The protein sequence of the HCoV-229E P100E isolate RBD (residues 293–435) was used to perform a search of the non-redundant protein sequence database using Blastp. Sequences were curated as of December 1, 2016. A total of 52 sequences were obtained with the GenBank Identifier numbers: NP_073551.1, AAK32188.1, AAK32189.1, AAK32190.1, AAK32191.1, CAA71056.1, CAA71146.1, CAA71147.1, ADK37701.1, ADK37702.1, ADK37704.1, BAL45637.1, BAL45638.1, BAL45639.1, BAL45640.1, BAL45641.1, AAQ89995.1, AAQ89999.1, AAQ90002.1, AAQ90004.1, AAQ90005.1, AAQ90006.1, AAQ90008.1, AFI49431.1, AFR45554.1, AFR79250.1, AFR79257.1, AGT21338.1, AGT21345.1, AGT21353.1, AGT21367.1, AGW80932.1, AIG96686.1 ABB90506.1, ABB90507.1, ABB90508.1, ABB90509.1, ABB90510.1, ABB90513.1. ABB90514.1, ABB90515.1, ABB90516.1, ABB90519.1, ABB90520.1, ABB90522.1, ABB90523.1, ABB90526.1, ABB90527.1, ABB90528.1, ABB90529.1, ABB90530.1, AOG74783.1. The 52 sequences were then aligned using Muscle70 and the residue-specific sequence conservation index was mapped onto the surface of the RBD using the “render by conservation” tool in Chimera68. Percentage identity is mapped using a color scale with blue indicating 100% identity and red indicating 30% identity.
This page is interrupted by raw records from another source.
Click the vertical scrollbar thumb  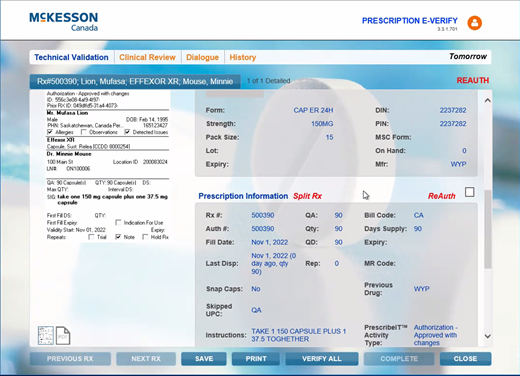pos(487,229)
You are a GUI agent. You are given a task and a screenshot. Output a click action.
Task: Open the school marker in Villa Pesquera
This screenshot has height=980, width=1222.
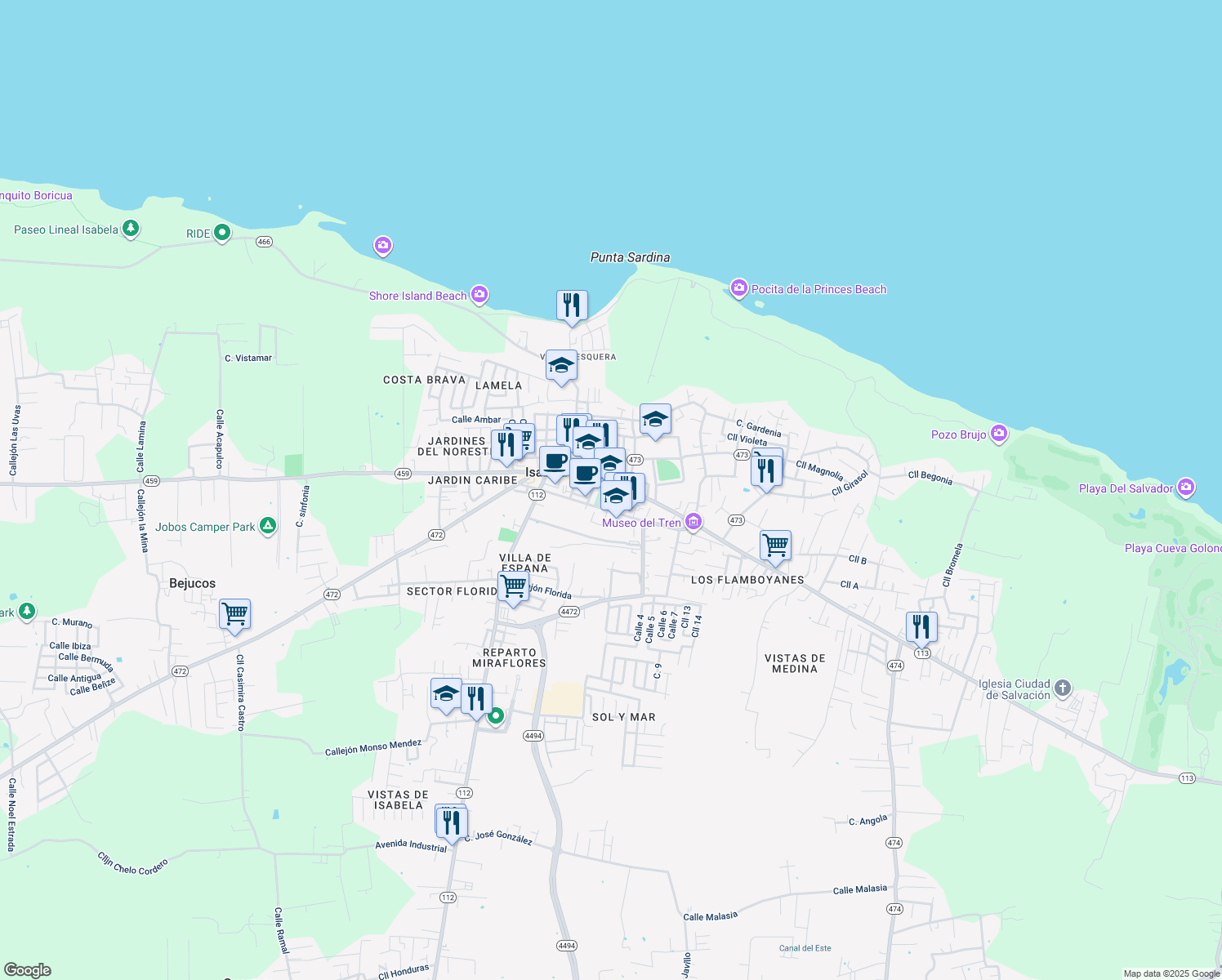562,367
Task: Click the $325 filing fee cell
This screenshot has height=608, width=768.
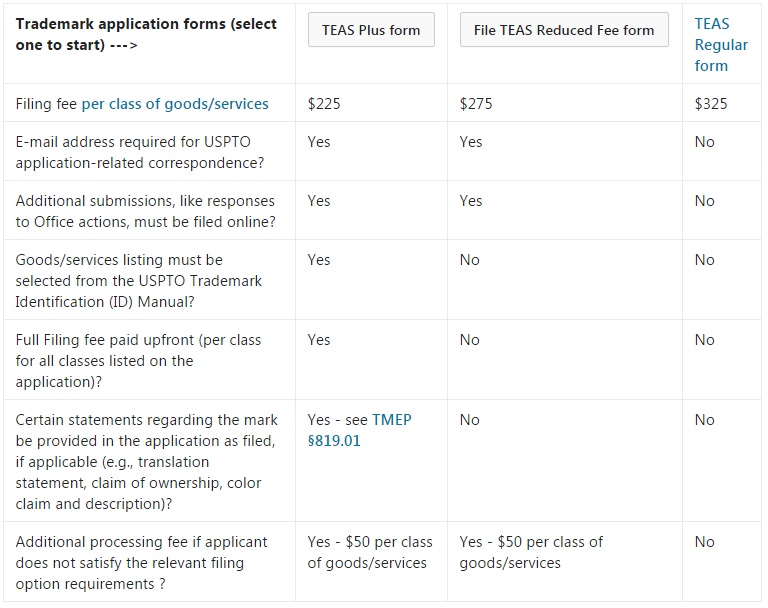Action: pos(711,104)
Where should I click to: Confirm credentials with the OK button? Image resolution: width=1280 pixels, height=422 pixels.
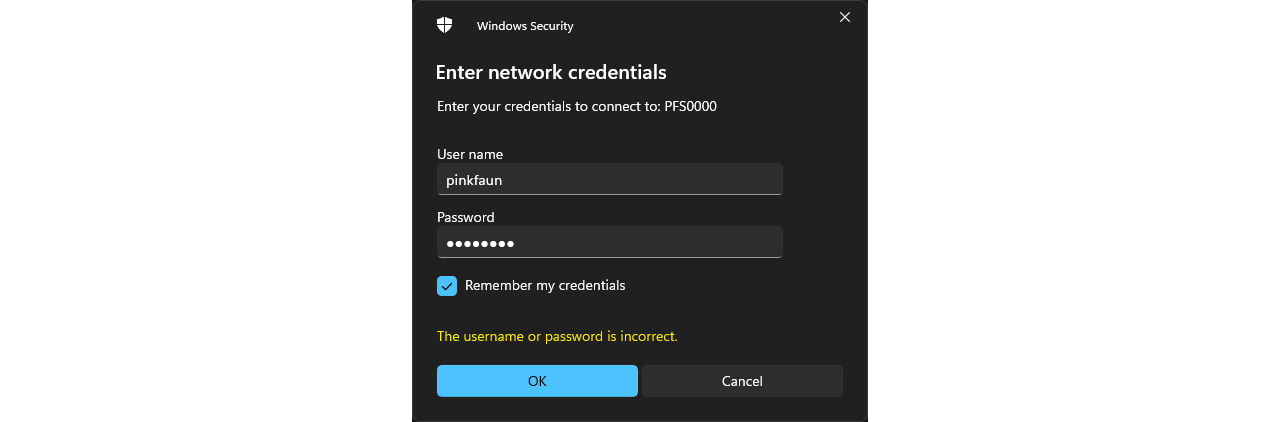point(537,381)
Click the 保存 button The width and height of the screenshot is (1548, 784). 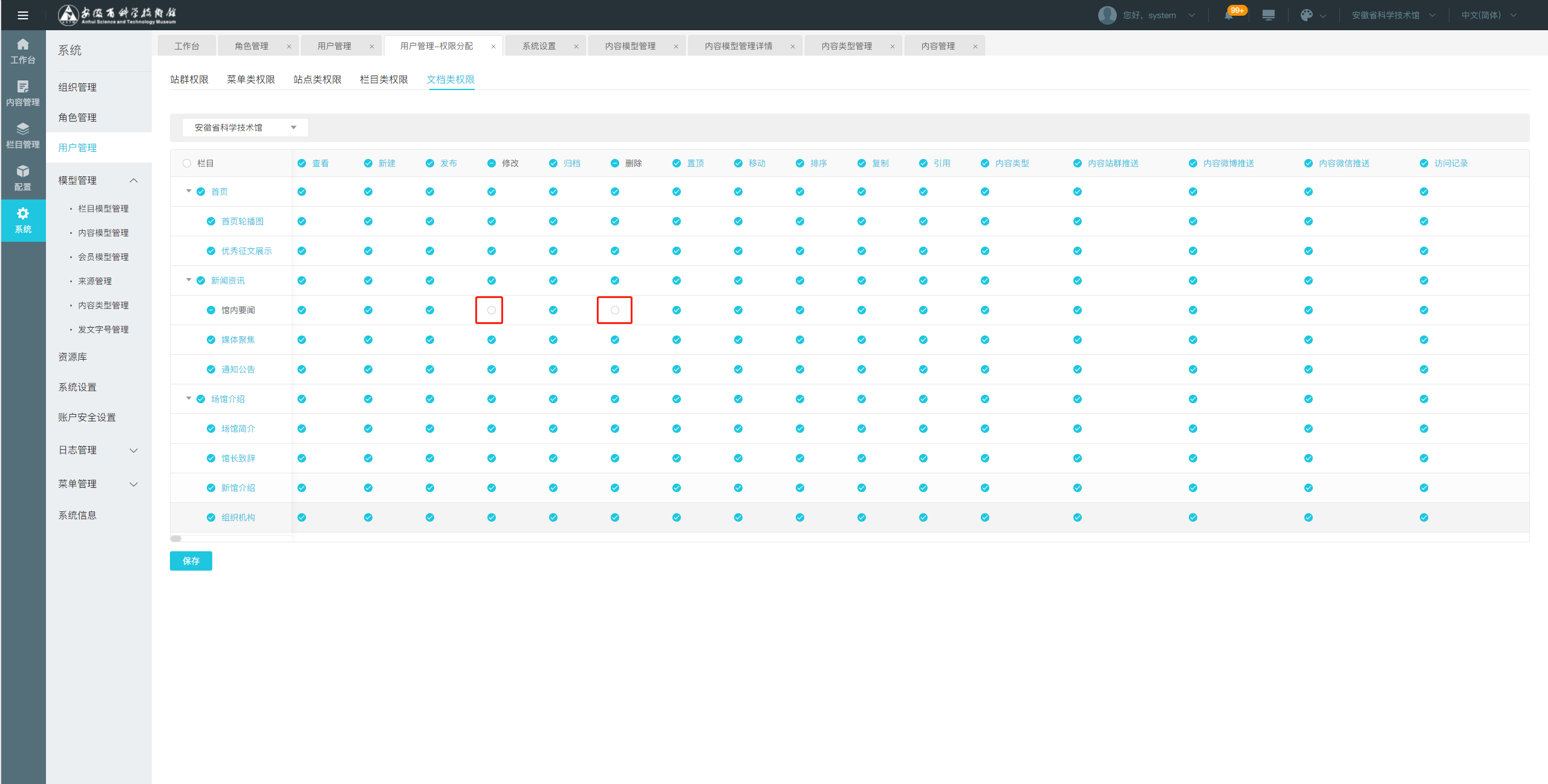pyautogui.click(x=190, y=561)
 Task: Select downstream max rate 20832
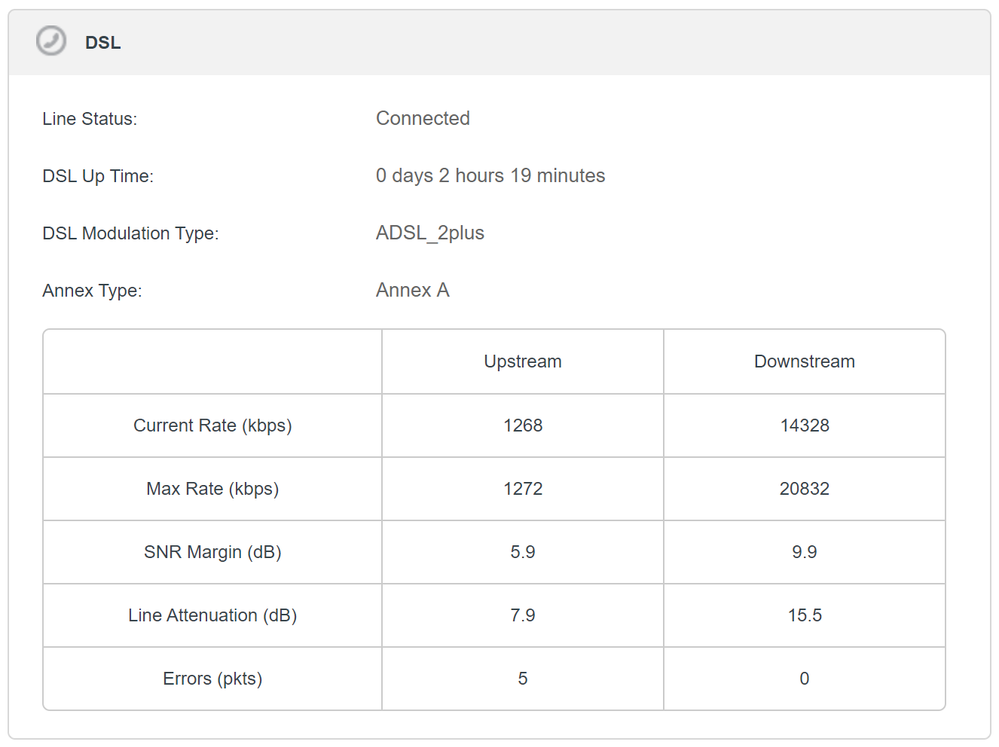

The protein-coding regions of the eight sequences for which the entire genome were reported (GenBank Identifier numbers: NC_002645.1, JX503060.1, JX503061.1, KF514433.1, KF514430.1, KF514432.1, AF304460.1, and KU291448.1) were aligned using Muscle. The entire protein-coding region of the viral genome was treated as a continuous amino-acid string (8850 residues in total). Protein residues that were not identical among the eight sequences were counted as a difference and plotted in 100 residue bins. The sequence AAK32191.1 was chosen as the representative of Class I and the loop sequences of ABB90507.1, ABB90514.1, ABB90519.1, ABB90523.1, and AFR45554.1 were combined with the non-loop sequences of AAK32191.1 to generate the RBDs of Classes (II–VI), respectively.

Data availability

Coordinates and structure factors for the HCoV-229E RBD in complex with human APN were deposited in the protein data bank with PDB ID: 6ATK. The authors declare that all other data supporting the findings of this study are available within the article and its Supplementary Information files, or are available from the authors upon request.